(Your instructions) Please find the lines in the entries below that contain the word "Toggle", and copy each one.

(Stored dataset items)
***

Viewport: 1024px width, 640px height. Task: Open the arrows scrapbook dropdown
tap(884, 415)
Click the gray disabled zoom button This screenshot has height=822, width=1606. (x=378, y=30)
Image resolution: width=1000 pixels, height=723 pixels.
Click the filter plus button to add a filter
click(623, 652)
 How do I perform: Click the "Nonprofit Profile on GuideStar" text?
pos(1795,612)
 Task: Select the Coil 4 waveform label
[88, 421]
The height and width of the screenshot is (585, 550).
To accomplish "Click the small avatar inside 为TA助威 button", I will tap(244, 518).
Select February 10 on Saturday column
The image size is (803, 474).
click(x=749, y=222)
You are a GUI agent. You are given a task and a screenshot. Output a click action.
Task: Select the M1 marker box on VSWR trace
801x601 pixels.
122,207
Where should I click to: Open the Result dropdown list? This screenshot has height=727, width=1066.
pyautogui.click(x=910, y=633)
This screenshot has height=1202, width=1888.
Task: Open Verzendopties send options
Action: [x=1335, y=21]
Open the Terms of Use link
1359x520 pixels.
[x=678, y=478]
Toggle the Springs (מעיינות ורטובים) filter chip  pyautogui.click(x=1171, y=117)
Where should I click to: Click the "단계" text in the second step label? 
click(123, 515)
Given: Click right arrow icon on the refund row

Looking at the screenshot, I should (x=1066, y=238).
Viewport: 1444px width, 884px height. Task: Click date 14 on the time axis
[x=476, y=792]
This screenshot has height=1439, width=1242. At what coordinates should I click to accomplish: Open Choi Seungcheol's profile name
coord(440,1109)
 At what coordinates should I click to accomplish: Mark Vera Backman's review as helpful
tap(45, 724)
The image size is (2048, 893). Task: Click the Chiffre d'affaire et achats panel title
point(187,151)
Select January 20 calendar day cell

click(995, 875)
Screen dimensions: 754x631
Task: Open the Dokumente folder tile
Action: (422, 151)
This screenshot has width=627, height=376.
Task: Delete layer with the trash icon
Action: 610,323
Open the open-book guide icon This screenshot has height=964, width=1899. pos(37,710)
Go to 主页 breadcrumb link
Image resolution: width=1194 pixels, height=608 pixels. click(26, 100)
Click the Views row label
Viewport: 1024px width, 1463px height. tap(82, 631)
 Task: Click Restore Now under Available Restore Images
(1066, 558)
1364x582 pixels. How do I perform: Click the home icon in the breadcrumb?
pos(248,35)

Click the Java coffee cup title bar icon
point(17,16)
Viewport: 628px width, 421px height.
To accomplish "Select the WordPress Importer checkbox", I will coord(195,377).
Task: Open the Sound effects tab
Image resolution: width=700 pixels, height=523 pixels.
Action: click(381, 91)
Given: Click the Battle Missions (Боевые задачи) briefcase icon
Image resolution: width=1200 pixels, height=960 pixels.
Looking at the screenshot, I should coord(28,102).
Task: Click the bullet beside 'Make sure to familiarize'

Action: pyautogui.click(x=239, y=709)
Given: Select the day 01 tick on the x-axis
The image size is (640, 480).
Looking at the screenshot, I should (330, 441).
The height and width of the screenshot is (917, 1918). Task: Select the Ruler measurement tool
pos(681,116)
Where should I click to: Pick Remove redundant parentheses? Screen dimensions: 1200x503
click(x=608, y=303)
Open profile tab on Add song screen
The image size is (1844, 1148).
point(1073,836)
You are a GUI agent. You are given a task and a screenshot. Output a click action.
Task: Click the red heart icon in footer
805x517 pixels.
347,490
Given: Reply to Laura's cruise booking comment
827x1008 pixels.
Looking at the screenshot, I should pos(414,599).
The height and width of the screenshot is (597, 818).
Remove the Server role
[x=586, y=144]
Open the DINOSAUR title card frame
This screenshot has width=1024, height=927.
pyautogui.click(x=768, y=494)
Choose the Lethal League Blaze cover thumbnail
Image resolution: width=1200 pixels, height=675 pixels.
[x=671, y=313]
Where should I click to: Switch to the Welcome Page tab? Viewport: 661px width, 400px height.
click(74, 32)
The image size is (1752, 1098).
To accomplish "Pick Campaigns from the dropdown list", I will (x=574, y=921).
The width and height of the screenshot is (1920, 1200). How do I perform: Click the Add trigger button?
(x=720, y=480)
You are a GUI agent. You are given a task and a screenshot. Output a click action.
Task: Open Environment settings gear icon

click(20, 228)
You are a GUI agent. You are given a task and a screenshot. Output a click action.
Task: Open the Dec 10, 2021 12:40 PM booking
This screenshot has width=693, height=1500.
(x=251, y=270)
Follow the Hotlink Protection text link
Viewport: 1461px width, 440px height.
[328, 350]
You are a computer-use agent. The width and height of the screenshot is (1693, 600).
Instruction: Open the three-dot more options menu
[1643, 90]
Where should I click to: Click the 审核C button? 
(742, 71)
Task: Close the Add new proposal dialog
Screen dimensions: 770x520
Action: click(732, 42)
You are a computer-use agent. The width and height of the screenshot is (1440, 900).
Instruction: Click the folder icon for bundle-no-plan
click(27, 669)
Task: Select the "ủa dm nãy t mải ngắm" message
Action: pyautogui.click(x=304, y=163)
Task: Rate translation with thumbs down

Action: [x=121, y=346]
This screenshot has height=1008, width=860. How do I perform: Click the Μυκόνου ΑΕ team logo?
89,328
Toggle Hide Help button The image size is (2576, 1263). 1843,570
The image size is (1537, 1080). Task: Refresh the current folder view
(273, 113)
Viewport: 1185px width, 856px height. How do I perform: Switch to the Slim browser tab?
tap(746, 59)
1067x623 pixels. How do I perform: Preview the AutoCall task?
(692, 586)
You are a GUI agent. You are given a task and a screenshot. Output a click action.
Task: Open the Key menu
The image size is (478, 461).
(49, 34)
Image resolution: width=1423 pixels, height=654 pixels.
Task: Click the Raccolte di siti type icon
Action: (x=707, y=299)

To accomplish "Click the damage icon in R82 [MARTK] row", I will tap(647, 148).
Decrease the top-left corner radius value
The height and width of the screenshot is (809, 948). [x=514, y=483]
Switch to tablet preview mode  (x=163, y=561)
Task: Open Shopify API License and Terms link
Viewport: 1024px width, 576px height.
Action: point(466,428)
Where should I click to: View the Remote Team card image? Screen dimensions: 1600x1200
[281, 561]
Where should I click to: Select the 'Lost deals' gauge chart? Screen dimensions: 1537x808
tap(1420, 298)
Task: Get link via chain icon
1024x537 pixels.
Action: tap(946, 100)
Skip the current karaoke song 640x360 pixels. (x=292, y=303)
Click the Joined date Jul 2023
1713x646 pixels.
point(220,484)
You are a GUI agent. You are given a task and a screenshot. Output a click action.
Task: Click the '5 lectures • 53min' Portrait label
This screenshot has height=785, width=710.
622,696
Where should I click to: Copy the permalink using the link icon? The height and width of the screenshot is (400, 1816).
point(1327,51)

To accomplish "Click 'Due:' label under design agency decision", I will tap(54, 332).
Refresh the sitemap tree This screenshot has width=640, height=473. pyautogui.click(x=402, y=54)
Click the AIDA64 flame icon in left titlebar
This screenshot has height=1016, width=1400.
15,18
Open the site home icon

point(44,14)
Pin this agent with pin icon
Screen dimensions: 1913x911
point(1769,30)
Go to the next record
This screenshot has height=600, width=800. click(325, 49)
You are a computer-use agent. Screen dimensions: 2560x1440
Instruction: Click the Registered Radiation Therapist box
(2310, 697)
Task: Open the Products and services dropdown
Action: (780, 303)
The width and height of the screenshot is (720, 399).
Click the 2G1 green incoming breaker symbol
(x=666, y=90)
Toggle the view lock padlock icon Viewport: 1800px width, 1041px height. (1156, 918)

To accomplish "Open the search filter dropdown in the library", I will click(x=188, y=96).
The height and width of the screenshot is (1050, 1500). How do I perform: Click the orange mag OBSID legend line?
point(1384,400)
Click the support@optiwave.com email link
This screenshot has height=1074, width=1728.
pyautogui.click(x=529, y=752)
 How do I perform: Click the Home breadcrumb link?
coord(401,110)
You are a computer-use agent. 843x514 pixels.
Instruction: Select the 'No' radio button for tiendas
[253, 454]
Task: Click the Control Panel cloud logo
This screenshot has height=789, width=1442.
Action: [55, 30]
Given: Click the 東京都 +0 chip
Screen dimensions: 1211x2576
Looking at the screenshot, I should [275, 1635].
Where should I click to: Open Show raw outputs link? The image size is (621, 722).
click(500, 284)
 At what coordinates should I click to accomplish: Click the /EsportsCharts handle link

***

(Completed exercise)
Toggle the Springs (מעיינות ורטובים) filter chip  pyautogui.click(x=1171, y=117)
Toggle Hide Help button The image size is (2576, 1263). 1843,570
Toggle the view lock padlock icon Viewport: 1800px width, 1041px height. (1156, 918)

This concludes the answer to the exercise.